In the second spot of the U.S. App Store’s social networking chart appeared an unexpected contender—Neon Mobile, an application that promises users the ability to earn money by recording their phone calls and selling the data to companies working with artificial intelligence. The app advertises potential earnings of hundreds or even thousands of dollars annually, paying 30 cents per minute for conversations with other Neon users and up to $30 per day for calls made to non-users. Additional referral bonuses are also offered.
Its rise in popularity has been meteoric: on September 18, Neon ranked 476th in its category, yet within a week it had entered the top 10, and by the morning of September 24 it had climbed to seventh place among all apps and games, reaching the second position among free social networking services later that same evening.
According to its terms of use, the application can capture both incoming and outgoing calls, though it claims that technically only the user’s side of the conversation is recorded if the other party does not use Neon. However, legal experts caution that such phrasing could mean the entire call is indeed recorded, with the second party’s audio merely discarded afterward. This approach effectively skirts U.S. wiretapping laws, which in several states require the consent of both participants.
Neon asserts that it removes names, phone numbers, and email addresses before sharing recordings with AI firms. Yet the terms grant the company an extraordinarily broad and irrevocable license to exploit user data: the exclusive, perpetual, and transferable right to sell, store, reproduce, publicly display, modify, and create derivative works from recordings. In essence, the company can do virtually anything with a user’s voice, including reselling it downstream.
Experts warn that such access to both a voice sample and a phone number enables malicious actors to generate fraudulent calls or synthesize voices for scams. Neon does not disclose which companies purchase the recordings or how they are ultimately used. Even if Neon itself operates in good faith, users remain vulnerable to leaks or misuse by partners. Troublingly, the app displays no indicators of recording during a call and does not notify the other party. Technically, it behaves like a standard VoIP application with spoofed Caller ID.
Neon’s founder is identified as Alex Kiam, reportedly operating from an apartment in New York. In a LinkedIn post, he referenced investment from Upfront Ventures, though the investor has issued no public statement.
The emergence of such a service—and its rapid success—signals a profound shift in attitudes toward privacy in the age of AI. In 2019, Facebook faced a wave of backlash for installing surveillance apps on teenagers’ devices; today, similar practices spark less outrage, especially when users willingly sell their own privacy for pennies.

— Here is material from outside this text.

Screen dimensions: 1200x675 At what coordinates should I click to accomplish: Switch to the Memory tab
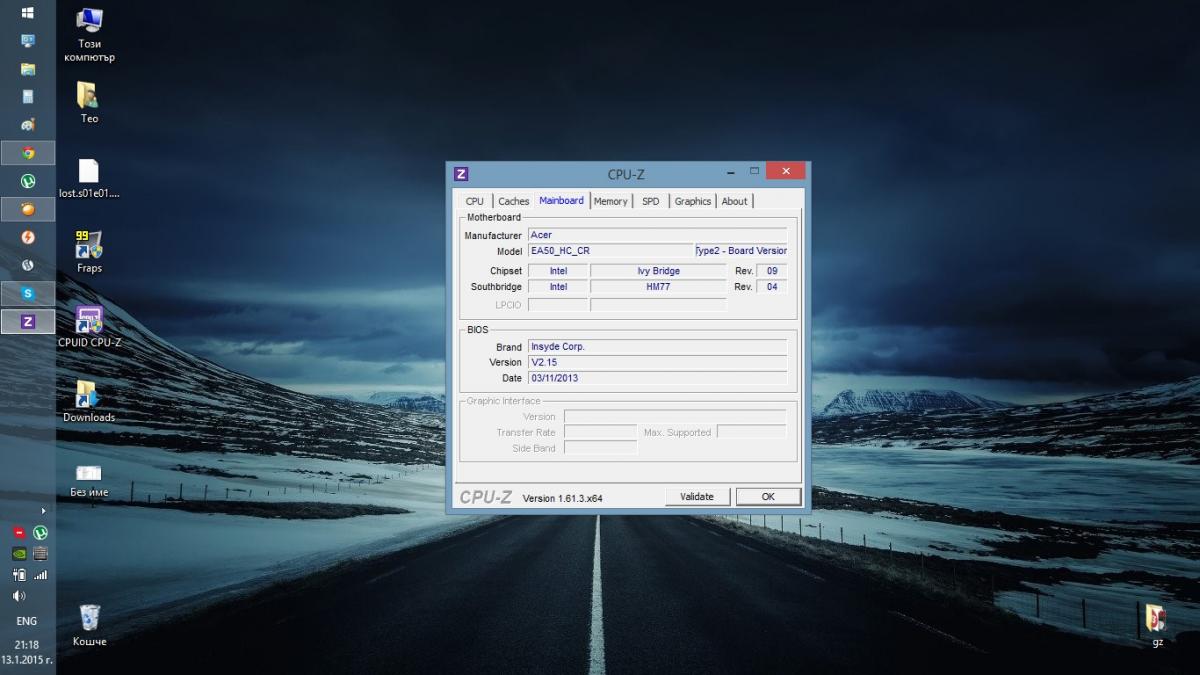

Legal experts emphasize that the danger extends beyond individual users: anyone who communicates with them may have their conversations recorded in the background without consent. This is particularly alarming in an era when AI is already embedded in video calls, transcribes meetings, and analyzes voice data. The trend suggests a new norm: if surveillance is inevitable, why not profit from it? The answer, attorneys caution, may ultimately cost far more than those thirty cents per minute.